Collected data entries
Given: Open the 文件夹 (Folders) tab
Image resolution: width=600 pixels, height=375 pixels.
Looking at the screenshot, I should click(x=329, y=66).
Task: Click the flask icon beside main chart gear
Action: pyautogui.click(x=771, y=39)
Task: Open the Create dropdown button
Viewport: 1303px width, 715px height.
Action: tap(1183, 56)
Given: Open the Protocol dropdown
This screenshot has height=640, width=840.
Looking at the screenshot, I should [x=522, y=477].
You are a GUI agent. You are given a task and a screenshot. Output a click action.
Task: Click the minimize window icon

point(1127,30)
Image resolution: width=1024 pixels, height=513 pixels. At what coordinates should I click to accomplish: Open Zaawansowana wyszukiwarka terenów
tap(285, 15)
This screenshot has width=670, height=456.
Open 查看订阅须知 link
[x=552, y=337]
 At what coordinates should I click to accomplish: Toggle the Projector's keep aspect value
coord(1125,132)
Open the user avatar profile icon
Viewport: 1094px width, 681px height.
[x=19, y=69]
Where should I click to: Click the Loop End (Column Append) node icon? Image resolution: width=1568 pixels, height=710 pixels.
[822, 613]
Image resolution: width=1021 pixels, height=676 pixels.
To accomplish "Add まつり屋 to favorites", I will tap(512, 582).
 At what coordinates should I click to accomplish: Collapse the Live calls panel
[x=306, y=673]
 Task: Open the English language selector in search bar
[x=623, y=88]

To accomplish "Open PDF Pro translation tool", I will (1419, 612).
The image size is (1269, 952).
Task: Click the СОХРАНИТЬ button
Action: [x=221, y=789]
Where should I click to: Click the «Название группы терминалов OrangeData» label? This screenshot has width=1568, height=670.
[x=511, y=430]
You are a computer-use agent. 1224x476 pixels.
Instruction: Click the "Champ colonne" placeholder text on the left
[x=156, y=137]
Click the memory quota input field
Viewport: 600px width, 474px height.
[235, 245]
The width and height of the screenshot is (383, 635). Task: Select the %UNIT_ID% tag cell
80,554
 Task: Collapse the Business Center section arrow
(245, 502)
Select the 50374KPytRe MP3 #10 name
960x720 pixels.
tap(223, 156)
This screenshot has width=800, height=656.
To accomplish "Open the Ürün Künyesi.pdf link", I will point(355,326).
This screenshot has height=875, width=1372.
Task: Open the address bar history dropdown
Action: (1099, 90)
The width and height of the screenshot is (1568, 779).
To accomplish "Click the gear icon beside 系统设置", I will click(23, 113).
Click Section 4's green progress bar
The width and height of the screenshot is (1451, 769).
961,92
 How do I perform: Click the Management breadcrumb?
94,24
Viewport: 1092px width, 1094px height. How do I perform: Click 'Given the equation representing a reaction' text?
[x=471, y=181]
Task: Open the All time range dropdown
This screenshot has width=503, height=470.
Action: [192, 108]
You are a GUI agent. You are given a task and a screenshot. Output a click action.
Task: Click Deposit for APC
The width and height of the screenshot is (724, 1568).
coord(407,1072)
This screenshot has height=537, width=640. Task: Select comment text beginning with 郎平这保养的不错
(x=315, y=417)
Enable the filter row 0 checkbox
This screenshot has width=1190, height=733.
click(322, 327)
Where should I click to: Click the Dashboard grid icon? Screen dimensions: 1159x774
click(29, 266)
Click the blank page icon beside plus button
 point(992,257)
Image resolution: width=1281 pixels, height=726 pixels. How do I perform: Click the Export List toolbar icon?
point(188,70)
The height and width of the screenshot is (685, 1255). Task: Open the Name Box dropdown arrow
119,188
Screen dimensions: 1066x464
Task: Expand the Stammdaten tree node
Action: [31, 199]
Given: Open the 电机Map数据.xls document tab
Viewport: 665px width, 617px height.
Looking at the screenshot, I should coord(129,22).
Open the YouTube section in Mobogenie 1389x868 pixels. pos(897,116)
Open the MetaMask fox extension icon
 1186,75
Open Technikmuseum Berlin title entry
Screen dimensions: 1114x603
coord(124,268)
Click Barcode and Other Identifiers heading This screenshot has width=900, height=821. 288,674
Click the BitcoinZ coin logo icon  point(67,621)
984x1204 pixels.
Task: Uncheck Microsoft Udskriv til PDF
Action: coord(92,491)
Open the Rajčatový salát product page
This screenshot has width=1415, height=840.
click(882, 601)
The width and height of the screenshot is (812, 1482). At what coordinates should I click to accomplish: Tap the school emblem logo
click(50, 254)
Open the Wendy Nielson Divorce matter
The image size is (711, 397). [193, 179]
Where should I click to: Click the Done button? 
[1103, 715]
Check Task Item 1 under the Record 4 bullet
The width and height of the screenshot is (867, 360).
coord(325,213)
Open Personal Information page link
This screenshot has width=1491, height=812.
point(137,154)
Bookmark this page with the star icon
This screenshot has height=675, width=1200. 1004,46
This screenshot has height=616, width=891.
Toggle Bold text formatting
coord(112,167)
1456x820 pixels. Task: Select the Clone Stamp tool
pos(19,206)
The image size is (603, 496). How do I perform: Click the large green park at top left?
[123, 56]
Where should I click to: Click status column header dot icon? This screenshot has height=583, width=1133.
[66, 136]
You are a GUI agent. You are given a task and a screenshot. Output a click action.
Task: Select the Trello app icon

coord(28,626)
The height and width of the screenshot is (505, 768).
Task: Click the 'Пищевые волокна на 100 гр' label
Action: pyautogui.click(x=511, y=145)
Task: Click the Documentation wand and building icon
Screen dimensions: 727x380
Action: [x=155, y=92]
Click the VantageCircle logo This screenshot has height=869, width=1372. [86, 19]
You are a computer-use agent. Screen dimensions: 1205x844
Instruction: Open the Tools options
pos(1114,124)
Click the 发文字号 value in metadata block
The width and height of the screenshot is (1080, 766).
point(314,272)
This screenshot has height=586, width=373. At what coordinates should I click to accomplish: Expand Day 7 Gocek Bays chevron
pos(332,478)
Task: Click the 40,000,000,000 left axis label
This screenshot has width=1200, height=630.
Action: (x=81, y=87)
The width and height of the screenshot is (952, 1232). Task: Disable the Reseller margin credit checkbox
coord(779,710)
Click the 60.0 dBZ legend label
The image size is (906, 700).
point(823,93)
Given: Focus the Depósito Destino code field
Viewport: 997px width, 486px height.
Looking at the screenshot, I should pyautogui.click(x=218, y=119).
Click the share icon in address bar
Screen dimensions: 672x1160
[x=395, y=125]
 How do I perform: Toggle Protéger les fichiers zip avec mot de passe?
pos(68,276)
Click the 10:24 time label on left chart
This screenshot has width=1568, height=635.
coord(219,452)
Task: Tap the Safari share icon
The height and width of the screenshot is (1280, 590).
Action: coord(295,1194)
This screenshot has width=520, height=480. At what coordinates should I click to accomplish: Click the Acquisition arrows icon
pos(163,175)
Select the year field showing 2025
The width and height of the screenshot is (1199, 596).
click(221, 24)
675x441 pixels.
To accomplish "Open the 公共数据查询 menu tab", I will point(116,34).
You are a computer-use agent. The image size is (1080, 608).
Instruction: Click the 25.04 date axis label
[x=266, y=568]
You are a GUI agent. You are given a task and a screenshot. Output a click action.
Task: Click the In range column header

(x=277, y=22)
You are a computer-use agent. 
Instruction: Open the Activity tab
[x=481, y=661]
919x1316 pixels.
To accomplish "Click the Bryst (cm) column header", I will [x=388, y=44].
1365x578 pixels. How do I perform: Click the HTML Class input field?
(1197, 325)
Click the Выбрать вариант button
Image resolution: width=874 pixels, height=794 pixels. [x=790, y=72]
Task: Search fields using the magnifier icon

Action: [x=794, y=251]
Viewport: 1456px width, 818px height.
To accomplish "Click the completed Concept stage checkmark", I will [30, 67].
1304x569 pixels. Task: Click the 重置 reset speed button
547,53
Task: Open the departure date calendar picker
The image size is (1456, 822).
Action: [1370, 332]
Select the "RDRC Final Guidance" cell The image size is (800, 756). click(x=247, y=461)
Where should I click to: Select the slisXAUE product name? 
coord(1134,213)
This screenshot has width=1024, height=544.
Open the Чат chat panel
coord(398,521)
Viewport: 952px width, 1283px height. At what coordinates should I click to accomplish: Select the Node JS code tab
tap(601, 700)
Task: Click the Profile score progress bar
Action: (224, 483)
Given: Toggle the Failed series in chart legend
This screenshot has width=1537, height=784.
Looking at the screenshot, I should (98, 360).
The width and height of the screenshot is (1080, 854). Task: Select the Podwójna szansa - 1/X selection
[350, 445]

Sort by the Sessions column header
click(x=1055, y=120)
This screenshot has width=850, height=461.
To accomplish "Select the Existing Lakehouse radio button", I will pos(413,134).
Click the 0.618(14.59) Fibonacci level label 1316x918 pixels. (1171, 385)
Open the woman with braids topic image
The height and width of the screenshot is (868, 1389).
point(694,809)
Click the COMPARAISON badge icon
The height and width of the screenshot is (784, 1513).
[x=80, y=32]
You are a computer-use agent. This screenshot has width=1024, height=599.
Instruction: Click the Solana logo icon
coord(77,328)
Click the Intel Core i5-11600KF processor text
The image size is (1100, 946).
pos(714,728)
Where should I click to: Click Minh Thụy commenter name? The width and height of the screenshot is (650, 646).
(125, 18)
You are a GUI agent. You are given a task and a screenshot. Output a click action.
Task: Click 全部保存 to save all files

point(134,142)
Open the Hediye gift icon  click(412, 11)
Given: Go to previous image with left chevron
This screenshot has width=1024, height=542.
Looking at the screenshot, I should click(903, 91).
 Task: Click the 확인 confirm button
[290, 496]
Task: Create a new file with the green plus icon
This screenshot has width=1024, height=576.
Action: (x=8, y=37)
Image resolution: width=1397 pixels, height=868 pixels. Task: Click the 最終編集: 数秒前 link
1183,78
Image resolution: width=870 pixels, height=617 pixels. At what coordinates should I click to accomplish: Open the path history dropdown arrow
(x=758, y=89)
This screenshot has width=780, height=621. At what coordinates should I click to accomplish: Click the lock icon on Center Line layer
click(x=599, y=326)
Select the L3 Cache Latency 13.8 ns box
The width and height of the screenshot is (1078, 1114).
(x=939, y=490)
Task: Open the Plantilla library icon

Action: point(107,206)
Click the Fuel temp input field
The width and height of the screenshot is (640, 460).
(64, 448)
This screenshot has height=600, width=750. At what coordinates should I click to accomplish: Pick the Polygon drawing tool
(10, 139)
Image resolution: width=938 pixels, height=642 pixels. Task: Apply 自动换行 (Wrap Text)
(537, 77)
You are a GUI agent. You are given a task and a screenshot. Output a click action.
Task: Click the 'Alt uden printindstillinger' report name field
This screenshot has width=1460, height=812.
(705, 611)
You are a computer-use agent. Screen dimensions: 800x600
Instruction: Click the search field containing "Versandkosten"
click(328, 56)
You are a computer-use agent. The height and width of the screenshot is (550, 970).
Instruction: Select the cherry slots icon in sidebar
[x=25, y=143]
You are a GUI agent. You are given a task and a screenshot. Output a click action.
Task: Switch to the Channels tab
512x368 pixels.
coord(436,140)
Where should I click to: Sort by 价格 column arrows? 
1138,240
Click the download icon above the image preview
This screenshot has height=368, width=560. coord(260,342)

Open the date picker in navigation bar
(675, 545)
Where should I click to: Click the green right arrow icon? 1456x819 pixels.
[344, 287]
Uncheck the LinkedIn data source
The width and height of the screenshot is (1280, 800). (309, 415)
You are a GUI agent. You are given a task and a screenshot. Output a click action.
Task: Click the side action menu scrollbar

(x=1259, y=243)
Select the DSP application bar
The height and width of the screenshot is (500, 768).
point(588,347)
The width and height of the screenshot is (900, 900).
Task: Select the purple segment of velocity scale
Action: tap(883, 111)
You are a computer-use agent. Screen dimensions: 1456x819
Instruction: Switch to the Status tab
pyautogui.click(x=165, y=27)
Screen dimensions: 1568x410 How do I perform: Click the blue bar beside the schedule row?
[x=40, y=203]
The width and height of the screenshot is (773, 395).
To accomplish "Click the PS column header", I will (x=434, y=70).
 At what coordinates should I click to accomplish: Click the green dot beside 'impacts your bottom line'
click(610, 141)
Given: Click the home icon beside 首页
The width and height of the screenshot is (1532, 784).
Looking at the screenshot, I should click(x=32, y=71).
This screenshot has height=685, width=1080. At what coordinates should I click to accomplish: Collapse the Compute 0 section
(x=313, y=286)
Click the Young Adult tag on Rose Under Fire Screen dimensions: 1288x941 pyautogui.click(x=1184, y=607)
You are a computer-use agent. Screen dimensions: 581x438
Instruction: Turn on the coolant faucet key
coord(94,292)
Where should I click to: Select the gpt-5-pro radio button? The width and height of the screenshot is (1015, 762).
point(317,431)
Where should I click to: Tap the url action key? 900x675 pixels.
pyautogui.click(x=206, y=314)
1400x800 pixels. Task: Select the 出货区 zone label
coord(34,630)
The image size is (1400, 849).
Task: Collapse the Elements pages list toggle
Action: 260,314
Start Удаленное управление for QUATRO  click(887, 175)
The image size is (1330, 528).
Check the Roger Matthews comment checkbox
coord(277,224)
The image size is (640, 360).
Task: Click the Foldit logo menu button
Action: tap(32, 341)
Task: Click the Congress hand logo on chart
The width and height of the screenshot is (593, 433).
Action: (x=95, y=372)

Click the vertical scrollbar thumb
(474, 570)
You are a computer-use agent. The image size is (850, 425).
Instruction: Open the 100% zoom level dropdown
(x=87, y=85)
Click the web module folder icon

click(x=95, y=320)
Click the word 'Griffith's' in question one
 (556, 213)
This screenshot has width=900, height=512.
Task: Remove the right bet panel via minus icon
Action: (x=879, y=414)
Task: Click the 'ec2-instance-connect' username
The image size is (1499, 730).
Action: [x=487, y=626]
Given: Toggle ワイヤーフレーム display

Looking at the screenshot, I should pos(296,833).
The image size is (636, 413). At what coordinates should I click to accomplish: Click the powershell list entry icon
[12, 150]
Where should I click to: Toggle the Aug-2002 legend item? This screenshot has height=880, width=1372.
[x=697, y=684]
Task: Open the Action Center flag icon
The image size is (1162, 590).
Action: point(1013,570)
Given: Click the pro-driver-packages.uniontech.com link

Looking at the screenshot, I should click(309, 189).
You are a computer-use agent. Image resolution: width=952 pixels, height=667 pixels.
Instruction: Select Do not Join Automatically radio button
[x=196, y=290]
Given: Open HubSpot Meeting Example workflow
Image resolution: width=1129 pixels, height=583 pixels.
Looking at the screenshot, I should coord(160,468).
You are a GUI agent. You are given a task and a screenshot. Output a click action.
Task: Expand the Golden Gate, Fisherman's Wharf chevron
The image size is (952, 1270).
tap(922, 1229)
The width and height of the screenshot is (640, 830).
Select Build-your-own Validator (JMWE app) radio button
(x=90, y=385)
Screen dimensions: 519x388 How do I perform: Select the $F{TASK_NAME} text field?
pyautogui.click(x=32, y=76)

**What you should do**
Please return, word for word, the lines starting at the one that contains "Given: Open HubSpot Meeting Example workflow" and ending at the final line, with both ends included.

**Complete answer**
Given: Open HubSpot Meeting Example workflow
Image resolution: width=1129 pixels, height=583 pixels.
Looking at the screenshot, I should coord(160,468).
You are a GUI agent. You are given a task and a screenshot. Output a click action.
Task: Expand the Golden Gate, Fisherman's Wharf chevron
The image size is (952, 1270).
tap(922, 1229)
The width and height of the screenshot is (640, 830).
Select Build-your-own Validator (JMWE app) radio button
(x=90, y=385)
Screen dimensions: 519x388 How do I perform: Select the $F{TASK_NAME} text field?
pyautogui.click(x=32, y=76)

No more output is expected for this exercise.